Join us for an online screening and discussion surrounding a performance by choreographer and performer Deborah Hay at Western Front on August 18, 1977, filmed and edited by Jane Ellison. In a 1980 administrative questionnaire, Hay described the piece as “a day in the process of the development of a solo performance as an expression of total awareness.” However, upon recently viewing the work for the first time in 44 years, she reevaluated that “absolutely everything in this document reveals absolutely everything about why my work has taken the polar opposite direction.”
Hay will join choreographer, composer, performer, singer, writer, educator, and Feldenkrais Method practitioner Miguel Gutierrez, and curator and producer Michèle Steinwald, in a conversation curated and moderated by Western Front project archivist Abigail Sebaly, who transferred the video to its current digital format. As an intergenerational free-form conversation among friends and colleagues, the discussion may address such topics as re-encountering a past artistic self through archival documentation, and how dancing transforms through time and aging.
Free to attend. The live discussion will be hosted on Zoom on Thursday, July 8, from 3-4 p.m. PT (6 p.m. ET). Closed captioning will be available. Please register here.
Following registration, a Vimeo link to Deborah Hay’s work will be emailed to you on Thursday, July 8 at 10 a.m. PT and will remain available to view until Sunday, July 11 at 10 p.m. PT. If you are unable to attend the discussion, but would still like to view the video, please email admin@front.bc.ca for the Vimeo link, available for the same duration, July 8 through July 11.

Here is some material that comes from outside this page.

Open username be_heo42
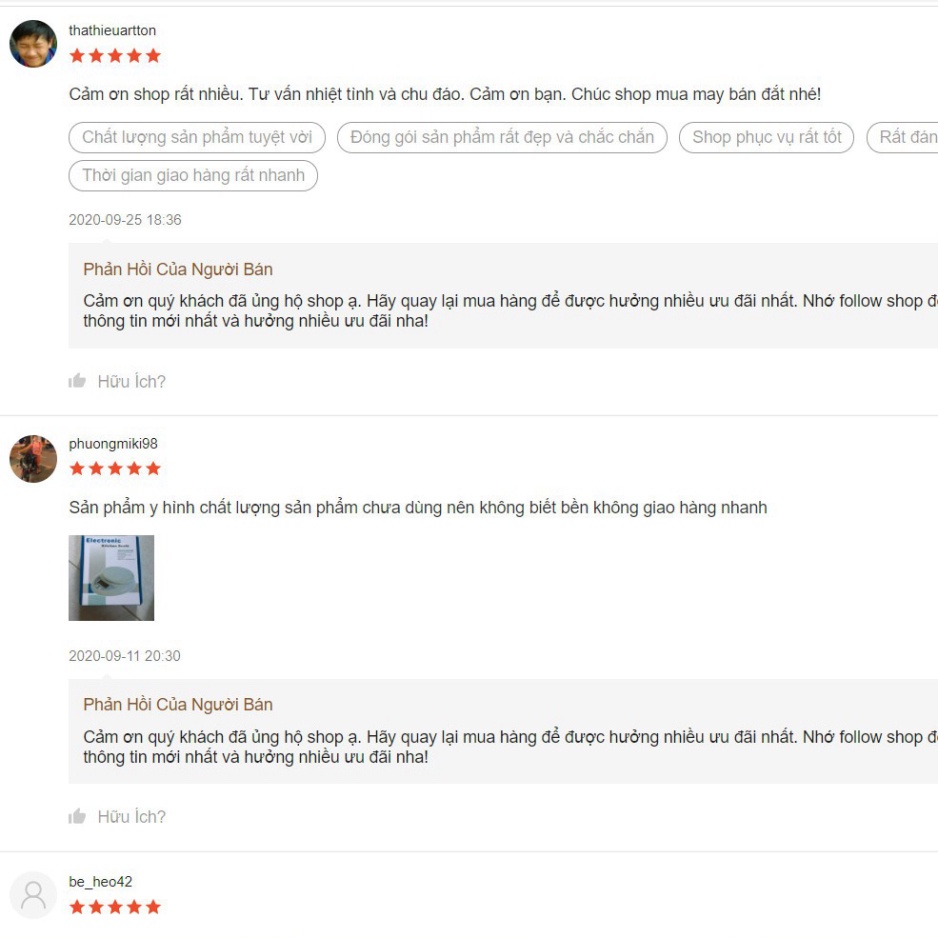 click(x=100, y=882)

This screening and conversation is the first in a series of new engagements with Western Front’s archival collections, made possible through the support of Library and Archives Canada’s Documentary Heritage Communities Program (DHCP). Over the next two and a half years, the DHCP grant will enable Sebaly to complete the digitization of the Western Front video archives – a collection of over 1500 tapes, captured in a variety of unique and rare formats, that document Western Front’s history as one of Canada’s leading artist-run centres for contemporary art and new music.
Artist Biographies
Choreographer and performer Deborah Hay began her career in the early 1960s with the Judson Dance Theatre. In her five decades at the vanguard of choreographic experimentation, she has helped redefine the field of dance with her revolutionary work and influential publications – in particular, Lamb at the Altar (Duke University Press, 1994), as well as My Body, the Buddhist (Wesleyan University Press, 2000), and Using the Sky (Wesleyan University Press, 2019). Other recognition includes an Honorary Doctorate from the Theater Academy in Helsinki (2009), and in 2015, France’s Minister of Culture and Communication awarded Hay the title of Chevalier de l’Ordre des Arts et des Lettres. In 2019, Tanz Im August presented RE-Perspective Deborah Hay, Works from 1968 to the Present, a retrospective of Hay’s work that included two premieres.

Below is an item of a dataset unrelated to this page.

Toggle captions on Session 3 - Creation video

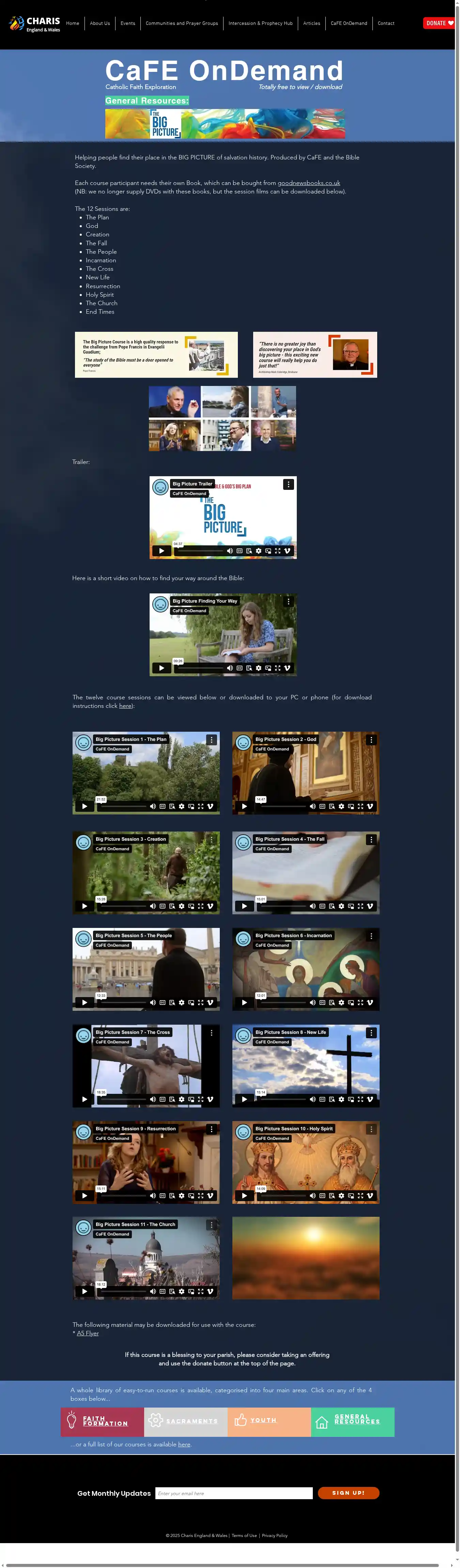163,906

Miguel Gutierrez is a choreographer, composer, performer, singer, writer, educator, and Feldenkrais Method practitioner based in Lenapehoking, aka Brooklyn, New York. He has been called the “love-child of Chita Rivera and Yvonna Rainer” by David Parker in Dance Magazine. His work has been presented in New York, across the United States, and internationally in over 60 cities. He is a 2014 Whitney Biennial Artist and a recipient of a 2016 Doris Duke Artist Award. Recent projects include This Bridge Called My Ass, a performance that bends tropes of Latinidad to identify new relationships to content and form; and SADONNA: The Brown Ambition Tour, where he re-interprets Madonna’s upbeat songs as sad anthems. Currently he is working on wearing the masc_k, a new album of original music; THE THINGS YOU SHOULD HAVE DONE, an anthology of his writing; and Are You For Sale? a podcast that looks at the ethical entanglements in dance-making and philanthropy.

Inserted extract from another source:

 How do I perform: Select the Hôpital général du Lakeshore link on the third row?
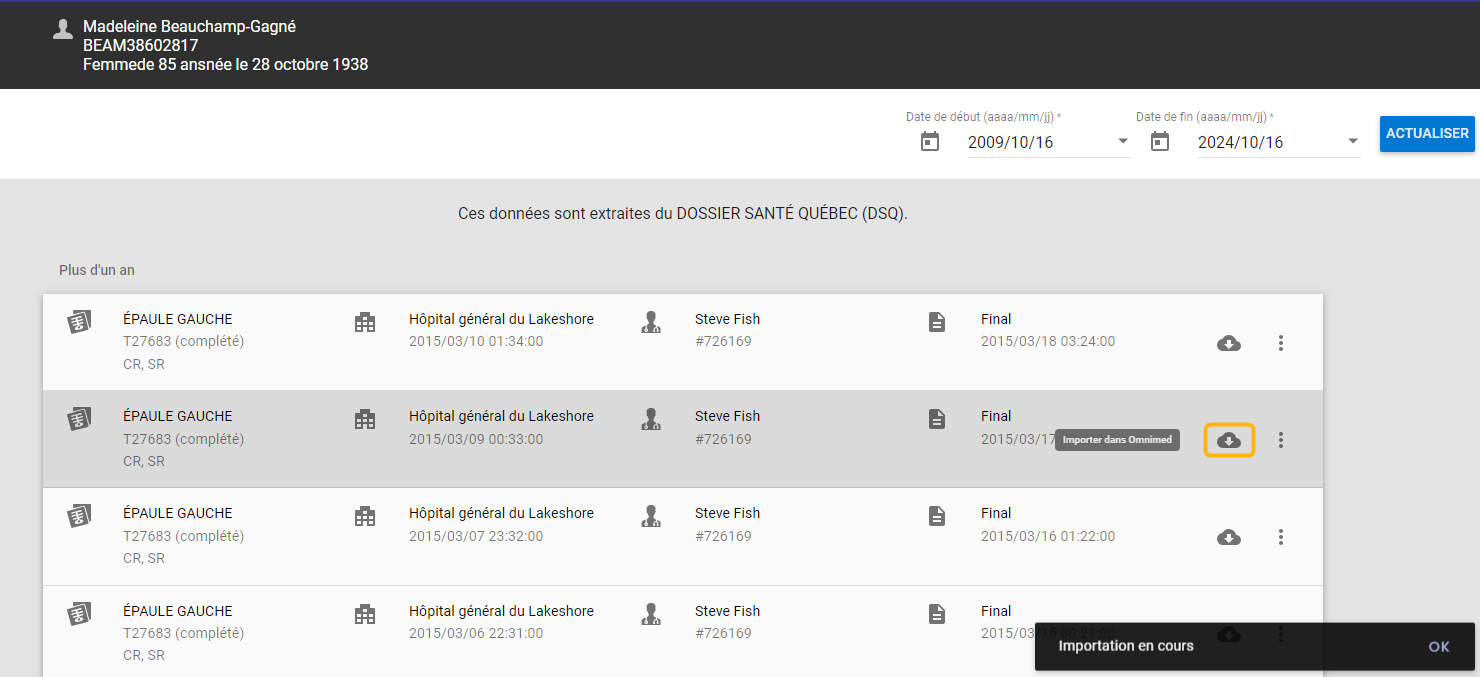[501, 513]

Michèle Steinwald is a feminist, DIY, artist-centered, pseudo-forensic, embodied, community-driven cultural organizer. She holds an MA from the Institute for Curatorial Practice in Performance and was published in Curating Live Arts: Critical Perspectives, Essays, and Conversations on Theory and Practice (Berghahn Books, 2018). Committed to social justice in the arts, she has researched and facilitated original sessions at conferences and gatherings such as APAP (2018 & 2019) in partnership with American Realness, Interrarium at Banff Centre (2018), National Performance Network (2017 and 2018), Arts Midwest (2011 and 2014), and DanceUSA (2012 and 2013, 2014 host). Steinwald is Canadian, working in the United States as an independent curator, dramaturg, and occasional writer.